Back to My Roots
Many years ago, just out of college and with one year of teaching experience, I landed my dream job in New York City as an editorial assistant for the children's paperback division of a large publishing company. One of my first jobs was to write cover copy, which is a summary of the plot that goes on the back cover of a paperback. I was thrilled to work on children's books, and over the next few years, at three different companies, I took on many tasks and assignments.
Eventually, I became a senior editor. I enjoyed everything about being an editor: working with authors, coming up with new ideas, reading manuscripts, and editing a book from start to finish.
Early in my publishing career, I decided that I wanted to write children's books myself. I began working on Bummer Summer, which became my first published work. Over the next few years, I finished two more books, writing before I went to work and on the weekends. Finally I decided to leave my editorial job and become a freelance writer. Working alone at home was very different from being in an office with my colleagues, but I knew it was the right choice for me. Long-time readers may know that it was at this time that Scholastic's editorial director asked me to write a four-book series about a group of girls who baby-sat, and The Baby-sitters Club was born!
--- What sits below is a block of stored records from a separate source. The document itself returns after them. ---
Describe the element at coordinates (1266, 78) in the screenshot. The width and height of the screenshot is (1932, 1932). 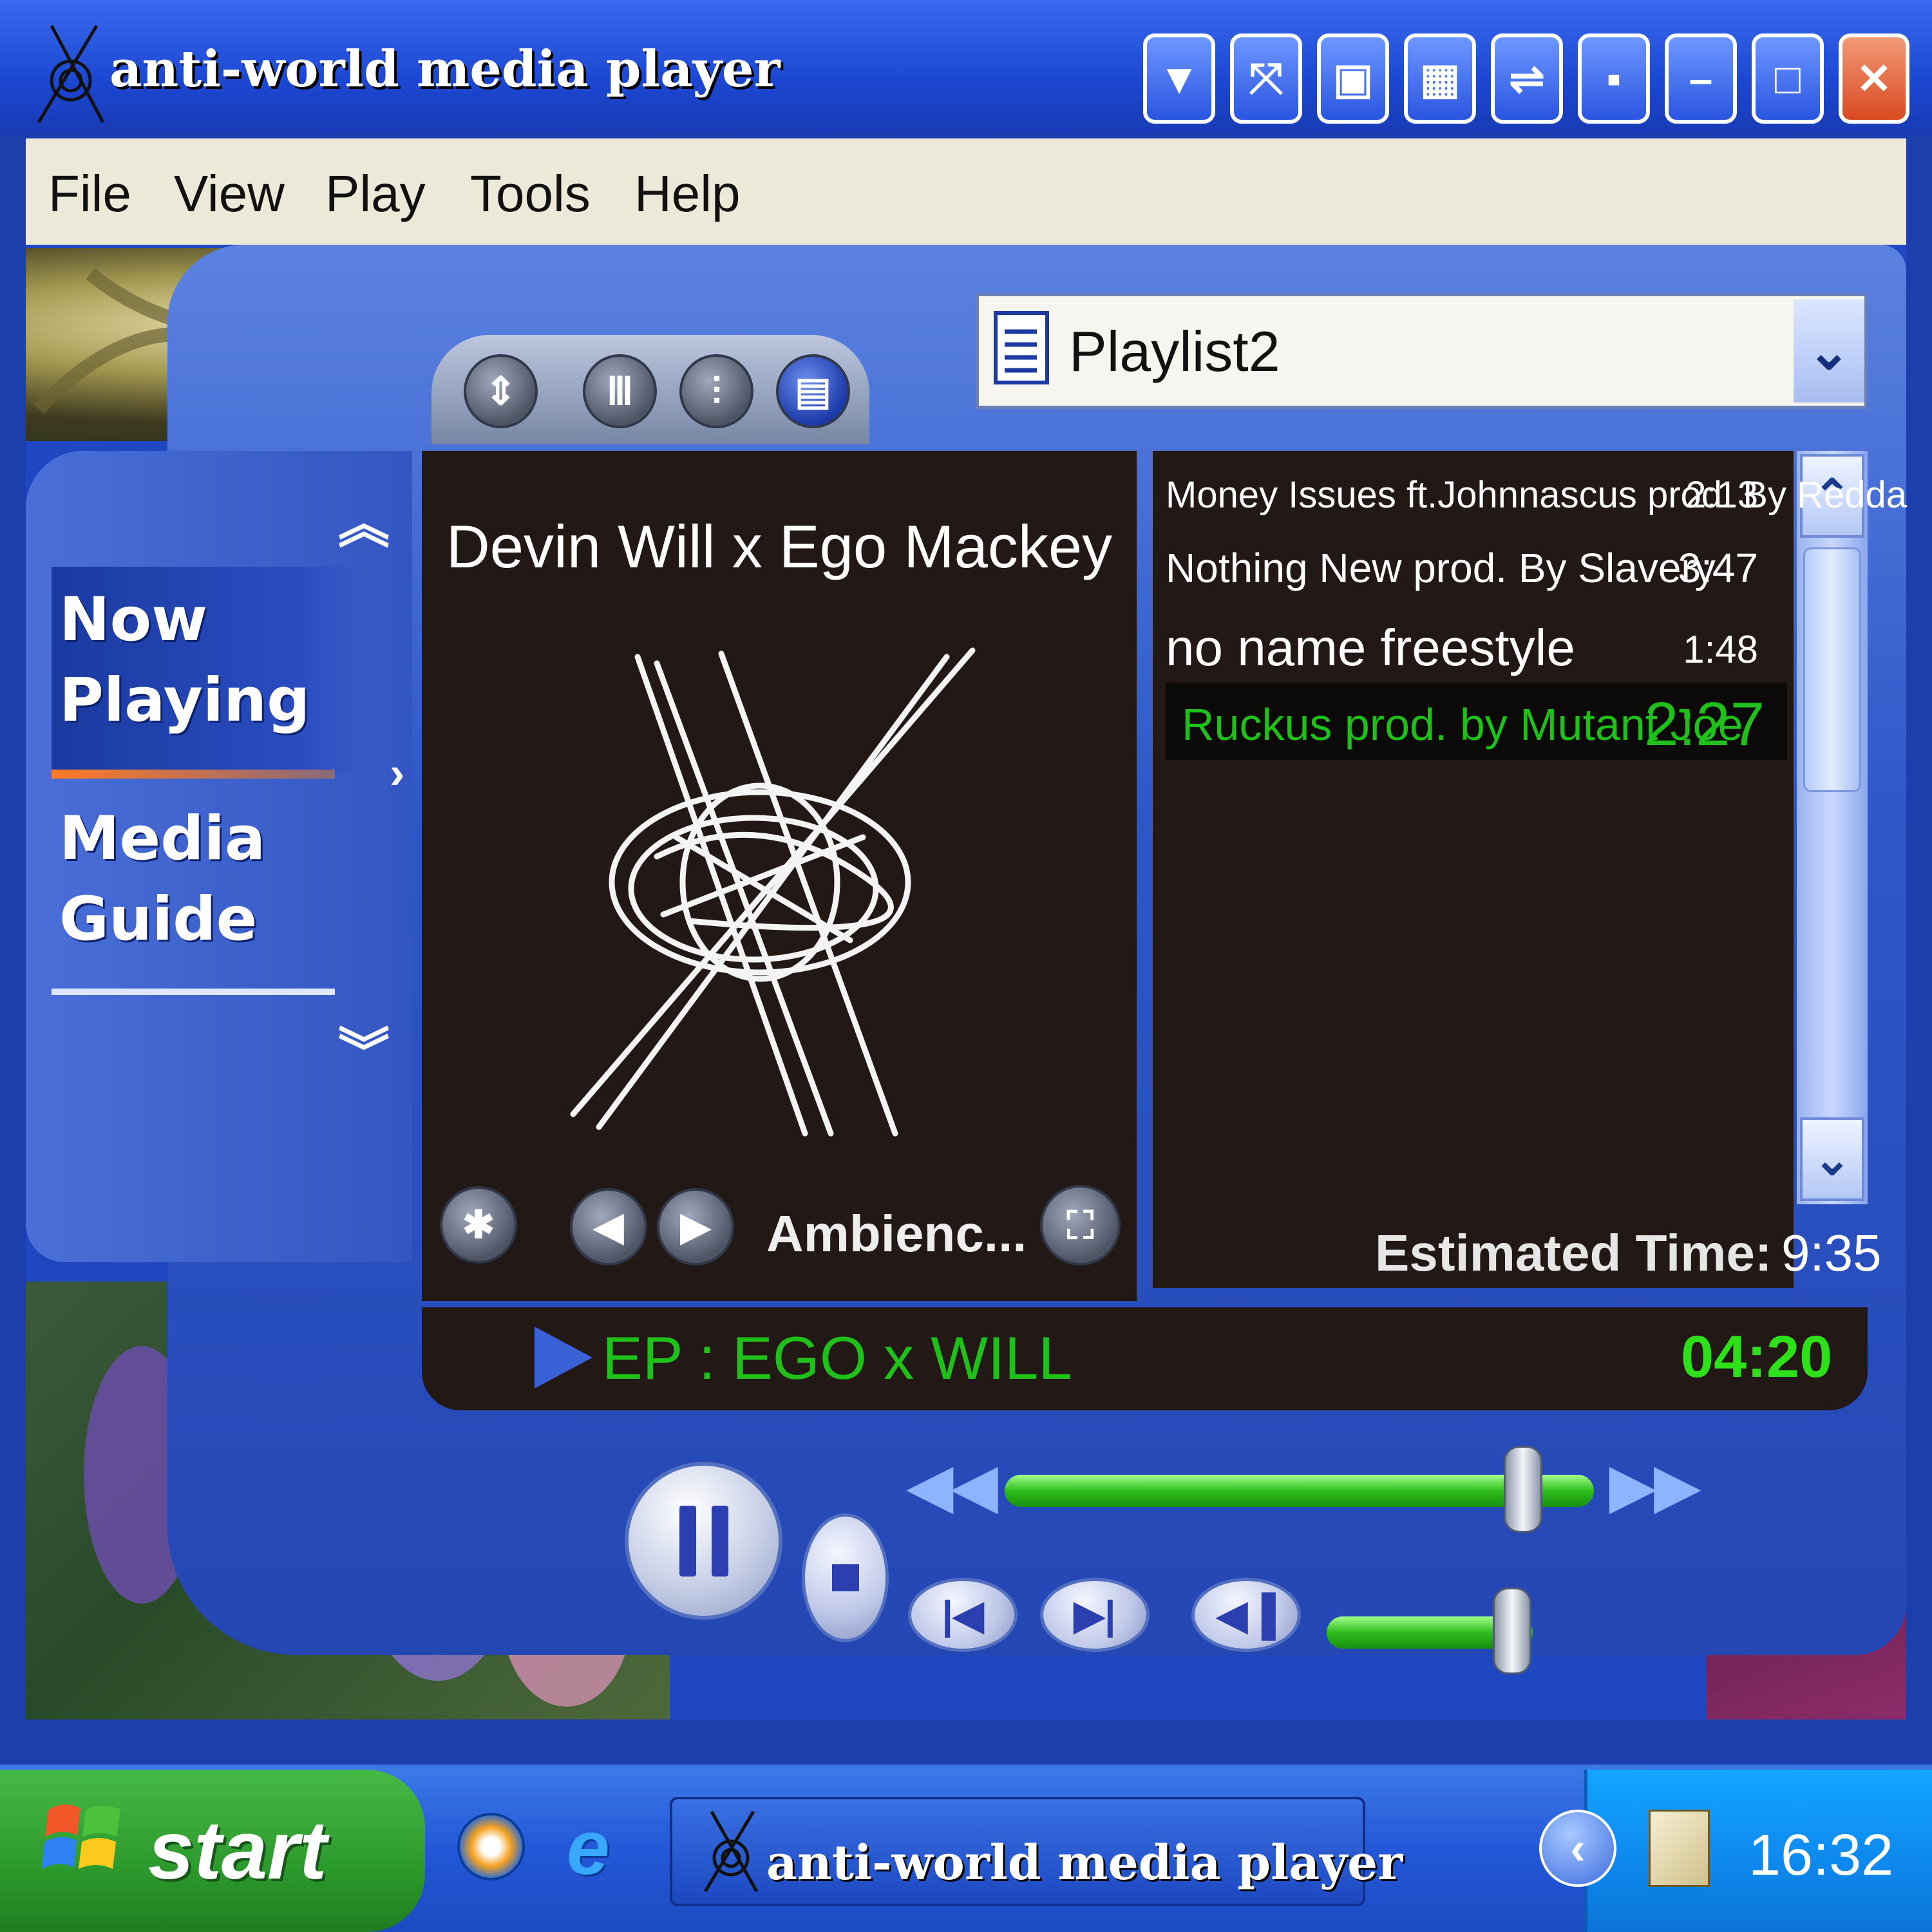
I see `shuffle-button: ⤧` at that location.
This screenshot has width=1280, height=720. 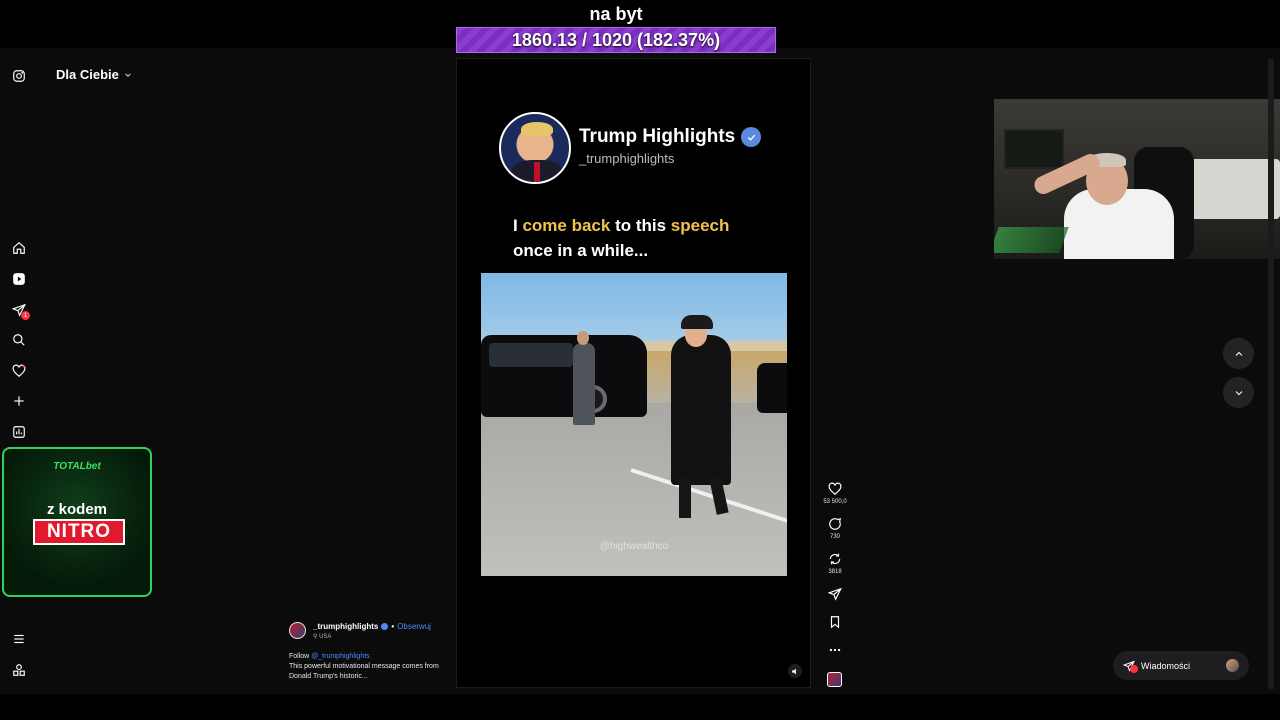 What do you see at coordinates (298, 630) in the screenshot?
I see `post-author-avatar` at bounding box center [298, 630].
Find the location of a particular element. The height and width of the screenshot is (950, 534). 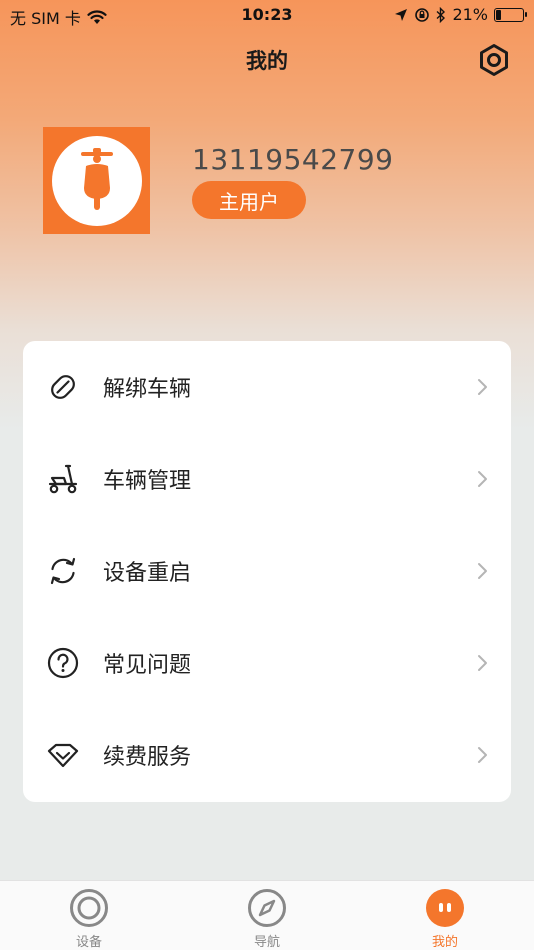

location-arrow-icon is located at coordinates (402, 14).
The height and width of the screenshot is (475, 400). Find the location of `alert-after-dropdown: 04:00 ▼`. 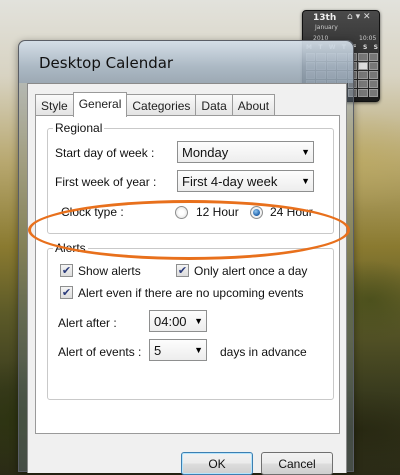

alert-after-dropdown: 04:00 ▼ is located at coordinates (178, 321).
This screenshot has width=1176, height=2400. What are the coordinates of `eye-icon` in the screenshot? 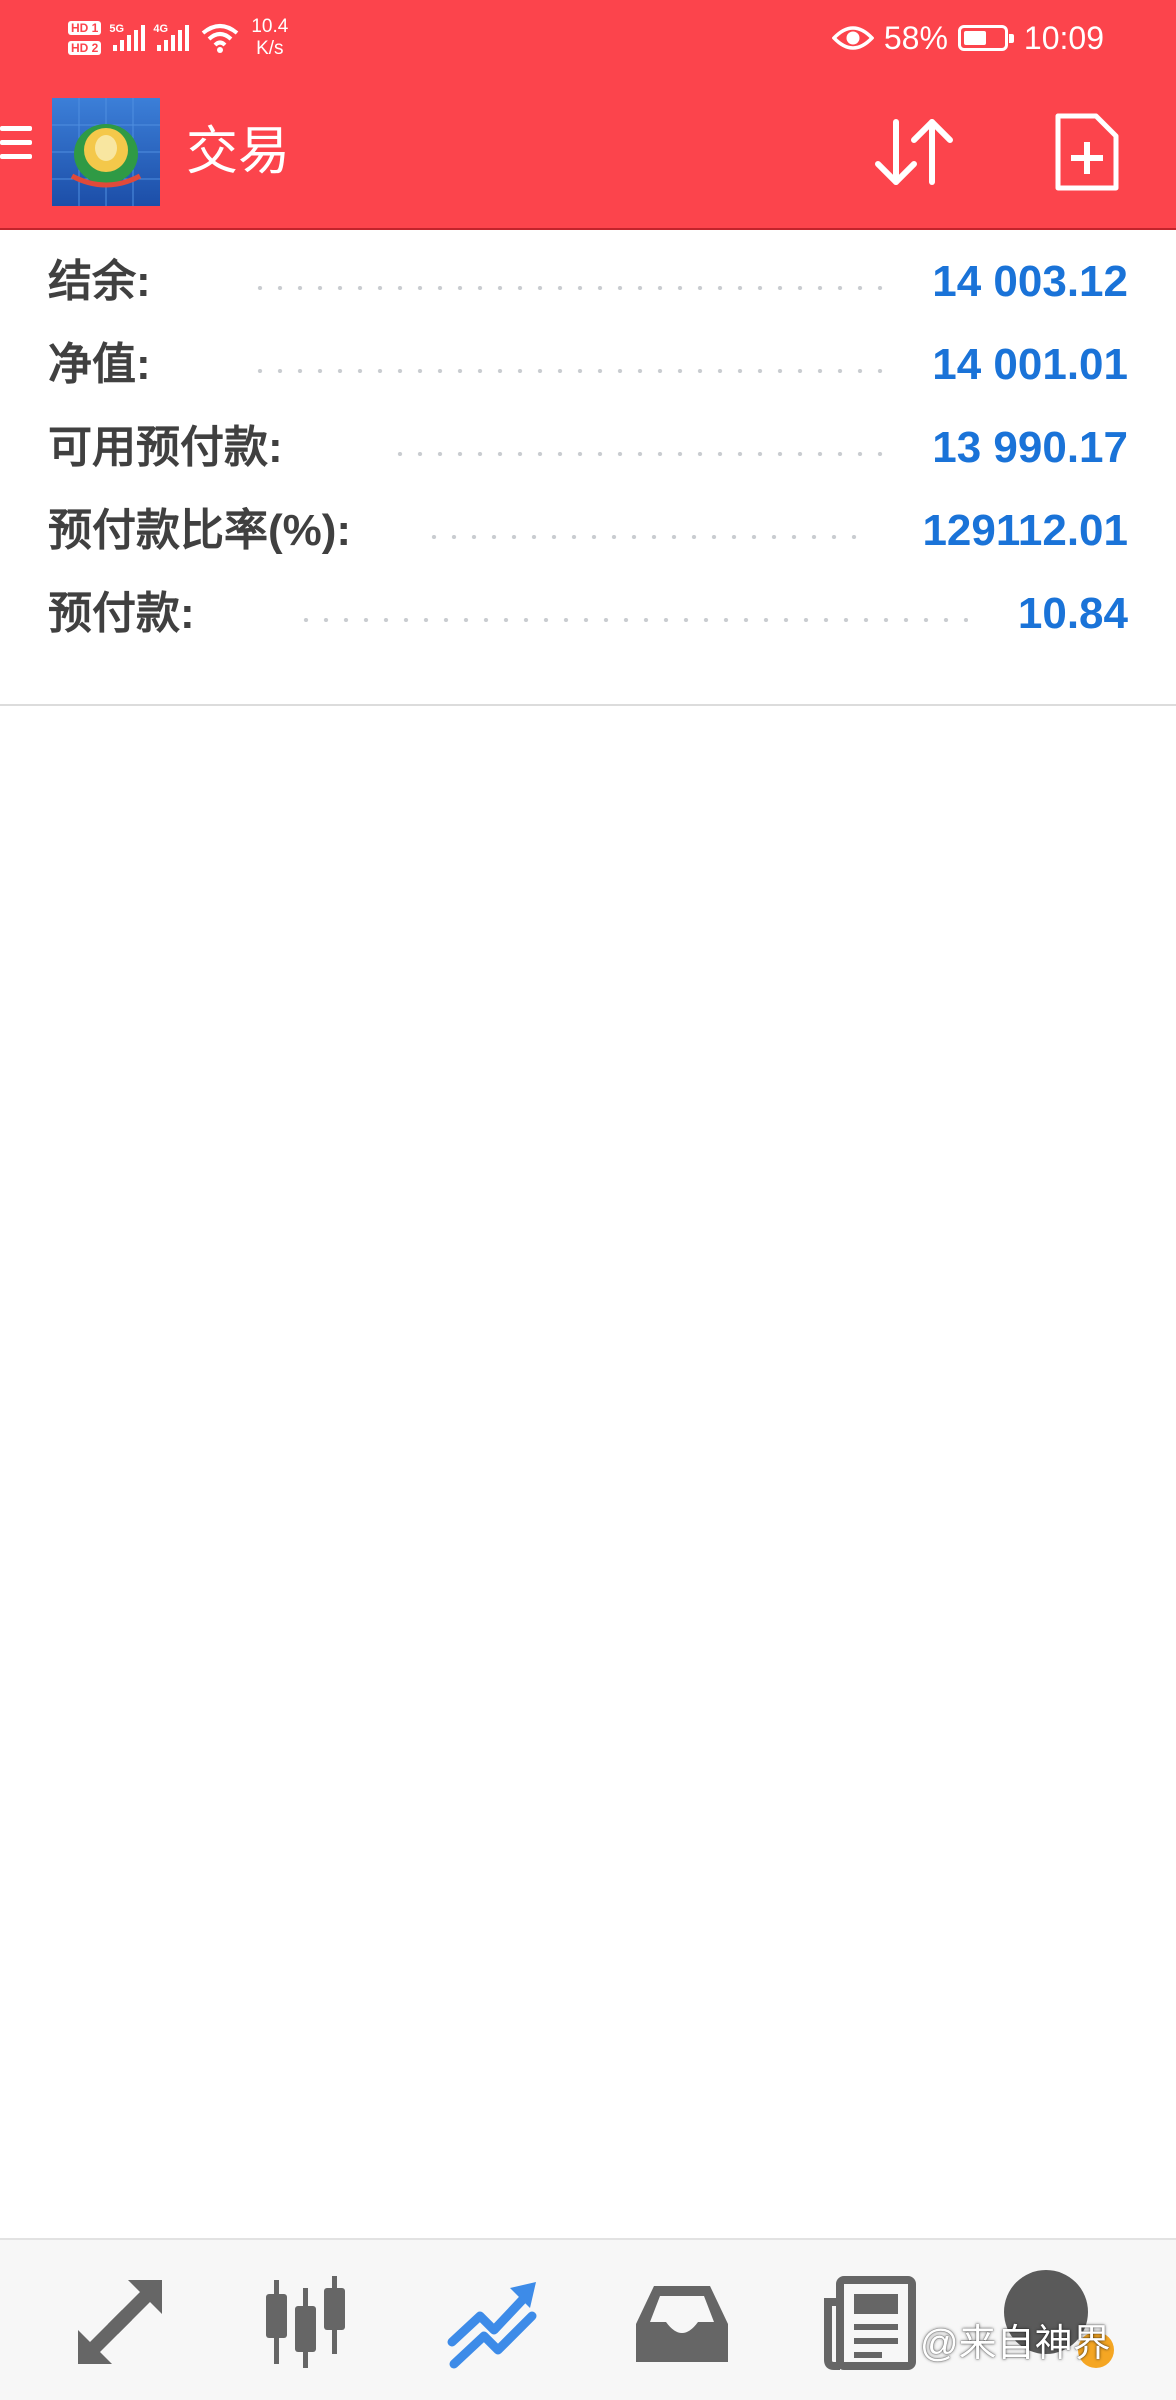 It's located at (852, 38).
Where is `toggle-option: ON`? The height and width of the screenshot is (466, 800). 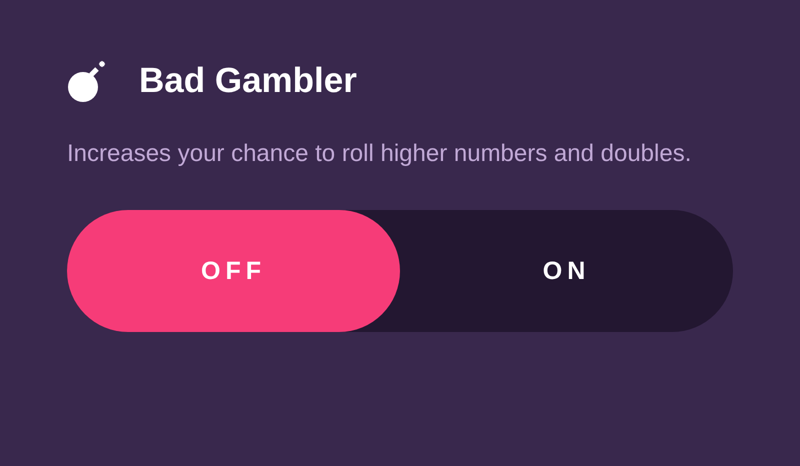 toggle-option: ON is located at coordinates (566, 271).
Many years and many books later, I was delighted when Doll People co-author Laura Godwin asked me if I would be interested in editing a collection of dog stories. Because Laura loves classic dog stories, she thought children would enjoy reading a contemporary collection from a diverse group of authors. I happily said yes. After so many years of writing, I thought it would be fun to work once again with other authors and their stories. An added bonus, of course, is that I love dogs!
My first task was to invite authors to contribute to the collection. Laura and I ended up with a wonderfully diverse and talented group: fellow Scholastic authors Pam Munoz Ryan, Mark Teague and Jon J Muth, along with authors Wendy Orr, Thacher Hurd, Valerie Hobbs, Margarita Engle, and Matt de la Pena. It was fun to work with all of these people; I've known Pam, Mark, and Jon for years, and it was great to get to know some of the others whose work I was familiar with but whom I had never met. The only instruction to the authors was to write a story about a dog. We didn't give them any other direction; we wanted to see what the authors would come up with on their own.
My dog, Sadie, got involved with the project and wrote a forward for the book, in which she says, "Between the covers of this book, you'll read about a boy who turns into a dog, a dog who brings a family together, a dog who lived a long time ago and was a companion to a very great artist in Paris, and about funny dogs, adventurous dogs, brave dogs, smart dogs, and dogs who perform rescues." I couldn't have said it better myself!
I was also writing a story for the collection, and after some thought, I recalled a day when Sadie wandered off and went missing for several hours. It was a scary time, although it ended well and she never ran off again. I decided to tell a similar story through the eyes of twelve-year-old Delilah, who is left in charge of her dog Picasso for the first time in her life.
In the end, I tried not to do too much editing of the other authors' manuscripts. I made suggestions, but felt it was important that the authors tell their own stories in their own voices. I think this is what makes the collection, Because of Shoe (the title of Pam Munoz Ryan's story), such an adventure for the reader!
As for me, taking a break from my writing to return to my editorial roots was a great experience. I thoroughly enjoyed it, and it's a challenge I look forward to taking on again.